The simultaneous resignation of England cricket captains Michael Vaughan and Paul Collingwood yesterday, and the appointment of Kevin Pietersen today, raise several questions.
a) Why did Vaughan decide to go?
First of all, although he is one of England’s most gifted batsmen he has been in horrible form for a long while, and has reached a point where he could hardly justify his place in a Test side. No doubt this has combined with the stresses of captaincy into a vicious circle of mental fatigue, and this is pretty much the reason he gave in his resignation statement. However, it is hard to avoid the suspicion that this is not the only reason.

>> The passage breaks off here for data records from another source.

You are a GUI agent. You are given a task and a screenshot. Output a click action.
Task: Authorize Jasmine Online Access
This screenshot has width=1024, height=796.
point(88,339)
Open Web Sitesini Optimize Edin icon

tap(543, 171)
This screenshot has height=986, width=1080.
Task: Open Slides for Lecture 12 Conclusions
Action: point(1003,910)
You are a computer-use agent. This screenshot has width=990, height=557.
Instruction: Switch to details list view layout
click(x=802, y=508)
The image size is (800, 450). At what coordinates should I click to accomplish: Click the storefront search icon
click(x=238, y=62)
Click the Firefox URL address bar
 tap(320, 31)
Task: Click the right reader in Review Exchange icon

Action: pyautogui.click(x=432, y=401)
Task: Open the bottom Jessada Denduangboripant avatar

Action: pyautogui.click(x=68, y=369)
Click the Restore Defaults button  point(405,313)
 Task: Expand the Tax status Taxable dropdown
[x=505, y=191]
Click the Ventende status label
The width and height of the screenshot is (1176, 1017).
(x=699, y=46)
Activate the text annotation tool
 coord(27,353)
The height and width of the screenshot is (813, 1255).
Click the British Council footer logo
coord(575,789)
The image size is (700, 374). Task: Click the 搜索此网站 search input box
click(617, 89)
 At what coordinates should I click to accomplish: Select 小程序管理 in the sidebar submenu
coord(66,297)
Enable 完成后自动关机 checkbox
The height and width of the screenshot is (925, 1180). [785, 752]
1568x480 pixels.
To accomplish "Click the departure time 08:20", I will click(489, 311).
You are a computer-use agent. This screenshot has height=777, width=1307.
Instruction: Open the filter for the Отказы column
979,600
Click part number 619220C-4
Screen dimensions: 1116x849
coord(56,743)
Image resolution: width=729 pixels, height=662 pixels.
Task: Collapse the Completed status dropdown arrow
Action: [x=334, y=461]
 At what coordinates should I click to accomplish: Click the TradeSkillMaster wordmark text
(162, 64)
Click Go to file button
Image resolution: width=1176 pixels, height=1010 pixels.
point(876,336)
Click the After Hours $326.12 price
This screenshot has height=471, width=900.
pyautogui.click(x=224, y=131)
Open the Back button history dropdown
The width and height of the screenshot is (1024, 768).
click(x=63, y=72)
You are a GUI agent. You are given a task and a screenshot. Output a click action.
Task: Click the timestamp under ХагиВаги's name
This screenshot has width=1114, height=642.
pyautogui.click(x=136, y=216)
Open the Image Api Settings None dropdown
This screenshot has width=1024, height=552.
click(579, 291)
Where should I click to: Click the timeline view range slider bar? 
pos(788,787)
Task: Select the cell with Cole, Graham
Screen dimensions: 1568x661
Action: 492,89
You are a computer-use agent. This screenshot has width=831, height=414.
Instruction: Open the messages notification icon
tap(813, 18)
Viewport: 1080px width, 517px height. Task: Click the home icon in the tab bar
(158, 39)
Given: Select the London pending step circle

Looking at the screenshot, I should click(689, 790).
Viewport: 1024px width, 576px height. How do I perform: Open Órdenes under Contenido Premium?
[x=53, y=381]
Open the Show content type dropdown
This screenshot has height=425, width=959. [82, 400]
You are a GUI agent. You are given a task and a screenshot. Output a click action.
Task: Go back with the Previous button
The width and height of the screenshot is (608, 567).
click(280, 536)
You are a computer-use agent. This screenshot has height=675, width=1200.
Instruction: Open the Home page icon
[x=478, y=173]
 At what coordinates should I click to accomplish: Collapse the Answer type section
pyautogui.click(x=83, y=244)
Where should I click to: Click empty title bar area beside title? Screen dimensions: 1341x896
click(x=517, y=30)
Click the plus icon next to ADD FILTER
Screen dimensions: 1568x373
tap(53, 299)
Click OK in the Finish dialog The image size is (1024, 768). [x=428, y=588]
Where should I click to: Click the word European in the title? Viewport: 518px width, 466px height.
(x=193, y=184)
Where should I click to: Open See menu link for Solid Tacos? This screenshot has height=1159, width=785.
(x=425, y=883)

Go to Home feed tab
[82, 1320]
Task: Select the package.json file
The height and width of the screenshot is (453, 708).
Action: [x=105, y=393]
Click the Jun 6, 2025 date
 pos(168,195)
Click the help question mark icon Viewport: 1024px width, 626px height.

Many critics have been carping at his captaincy, with its apparent closed-shop approach, its chummy nicknames and ‘Vaughany’s gang’ feel, and its familiar parade of press-conference cliches about positivity – mostly because he hasn’t been winning. Yet this system worked superbly for him in the past. With Duncan Fletcher as coach, he created a side that depended on close bonding, shored up by the security of central contracts – and by success. Has it gone stale because Vaughan himself is tired and stressed, because of lack of talent to surround him, or because as a system for the national team within the England set-up, it could not work long-term?
It has been obvious that Vaughan has not agreed with the selectors recently, most notably over the choice of Darren Pattinson, a competent bowler who acquitted himself well in his one Test match but has mostly played in Australia and was unknown to almost everyone in the England set-up. Vaughan let it be known that he felt this selection – combined with dropping his ally Paul Collingwood for the same Test – led to ‘confusion’. He then had a lengthy meeting with the Chairman of Selectors Geoff Miller, which apparently ‘cleared the air’. So much so, in fact, that a few weeks afterwards Vaughan was clearing his desk.
The England coach Peter Moores clearly does not have the relationship with Vaughan that his predecessor Fletcher did. Perhaps Vaughan thinks Moores is rubbish. Perhaps Moores thinks Vaughan is complacent and past it. Hard to tell, because they haven’t been seen much together. They have never shown the world that they formed a working team.
b) Why did Paul Collingwood decide to go?
His resignation has received less attention than Vaughan’s, but is in many ways more surprising.
For those unfamiliar with cricket structures, it should be explained that the captaincy of a national side is not normally split, but this is happening more often as the shorter forms of the game take on greater importance. The received wisdom is that it makes for trouble within the ranks and that the Test captain (the senior partner) can be undermined by an upstart captain of one-day games. In this case, Collingwood is a close friend of Vaughan, and became one-day captain at a time when Vaughan was already struggling with his form after massive injury problems. There is every sign that they have worked very well together.
Colly has his own brand of dauntless competitiveness, but he has not been altogether successful as captain. He made a serious error of judgment in one match and is currently serving a suspension for not controlling the over-rate. So he may perhaps have felt that it was not really the job for him. On the other hand he was not doing badly enough in terms of results for anyone to demand that he should go.
Like Vaughan he has been in terrible form, but in the last Test batted himself back with a superb innings. It is quite likely, though, that he had already taken the decision to give up the captaincy before he went out for that innings, and so freed up his mind to play at his best.
Did he jump or was he pushed? Some journalists are asserting that he was sacked, others are suggesting that he was asked to step down because the selectors wanted one captain in charge of both teams.
Given their friendship it is impossible to believe that Vaughan and Collingwood did not discuss their situations. If Vaughan’s relationship with the selectors and coach had deteriorated to the point where he no longer wanted to be captain, it seems likely that Collingwood would feel that he, too, wanted to pack it in.
c) Why has there really only been one candidate for the next captain?
Sadly, the current England team contains far too many players who are performing way below their ability, and some whose ability at Test level is questionable. Kevin Pietersen is actually the only player who is guaranteed a place in both test and one-day sides on the basis of his current playing.
This is a pretty shocking state of affairs and suggest that there are deep-seated problems in both the selection and coaching of England cricket players.
Duncan Fletcher demanded central contracts because he felt that the county system did not prepare players properly for the national side. However, it seems that we now have centrally contracted players who are not dropped or rested when out of form, and the county system is still not putting through enough talented players.
d) Will Kevin Pietersen make a good captain?
He certainly has a Marmite personality, some find him obnoxious and others immature, some enjoy his enthusiasm and others see him as an irresponsible brat.
My own view is that he’ll last one series. Two at the outside. And that someone else will captain England in the all-important Ashes series next year.